Dans les lieux de vie (comme les hôpitaux), certains patients ont une demande et les équipes
sont ravies et c’est terrible. Ca ne marche pas très bien.
Les patients : enfants ou adolescents mais aussi parfois adultes voient recevoir le psy par un tel
ou un tel dans le groupe et se disent pourquoi pas moi ? Ils font la demande d’avoir la même
chose que le copain ou le voisin. Il faut prendre en compte ces enjeux de rivalité qui président à
cette fausse demande.
Quoiqu’il en soit la question de la demande en consultation n’est pas une question car en
entretien il n’y a pas besoin d’une demande pour qu’il y ai entretien ou consultation. Cette
question peut s’analyser en thérapie ou en psychanalyse mais pas en entretien.
La demande est névrotique ou si non névrotique une pseudo-demande intellectuelle qui fait
semblant de poser une demande névrotique, cela peut être une demande culturelle mais quoi
qu’il en soit cela concerne l’analyse et la thérapie.

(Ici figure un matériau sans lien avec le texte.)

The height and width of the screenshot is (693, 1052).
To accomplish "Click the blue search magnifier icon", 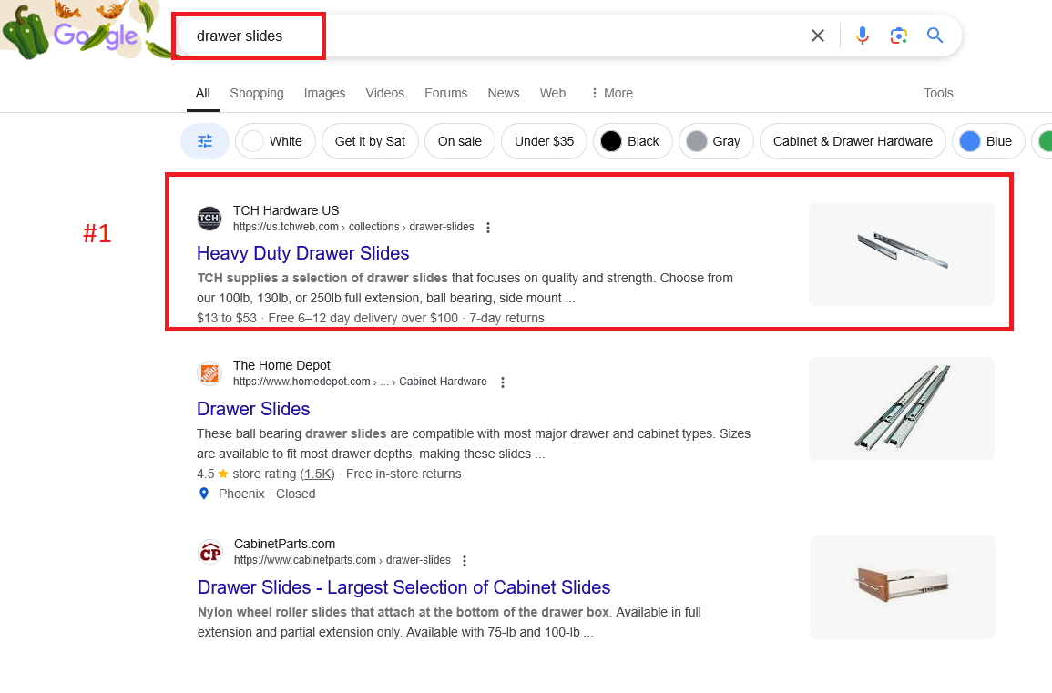I will (x=935, y=36).
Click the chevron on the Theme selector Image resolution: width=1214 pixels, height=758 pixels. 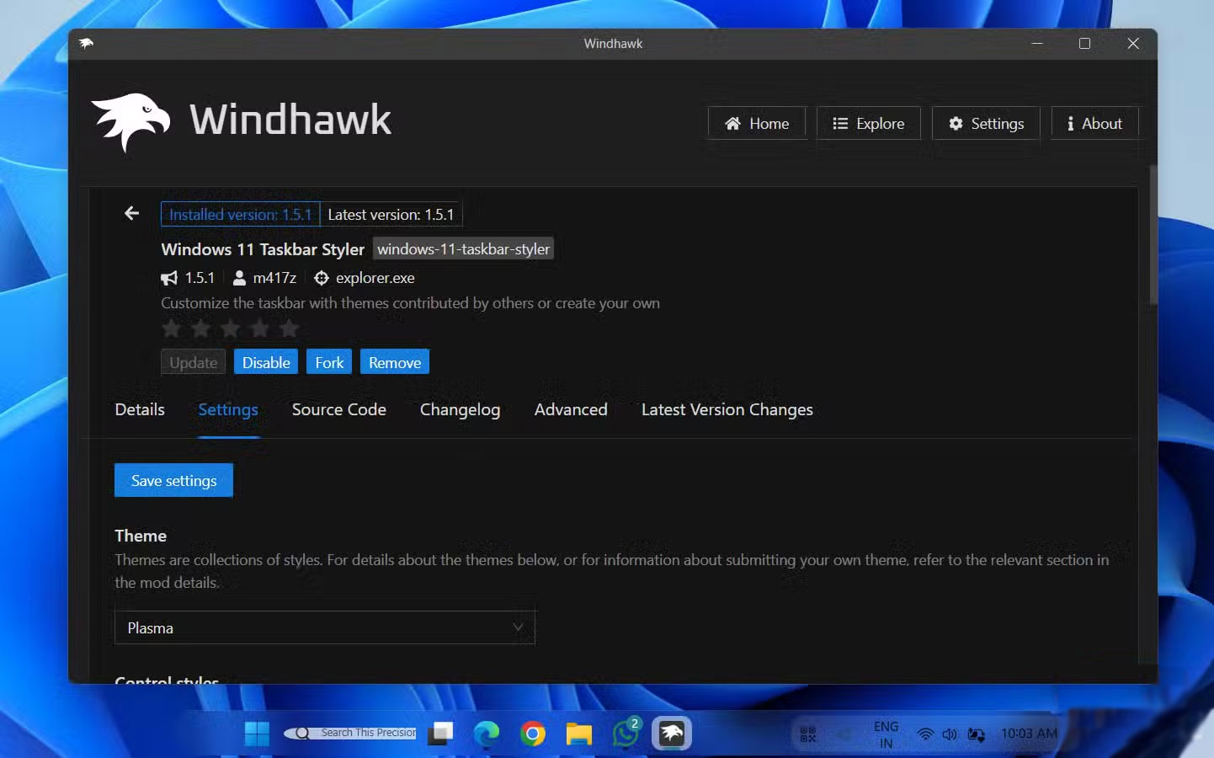[x=518, y=627]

Dans l’entretien on ne peut se réfugier dans la non-demande du patient pour ne pas le
recevoir : “ je ne vais pas voir le jeune Laurent, il n’a pas de demande ”. On a parfois affaire à
des gens préoccupés qui concentrent tout leur investissement du côté du narcissisme pour
essayer de tenir le coup, donc ils ne sont pas très disponibles pour la demande mais cela
n’empêche pas un entretien thérapeutique intéressant.
La demande peut donc émaner des équipes mais aussi de nous, psychologues.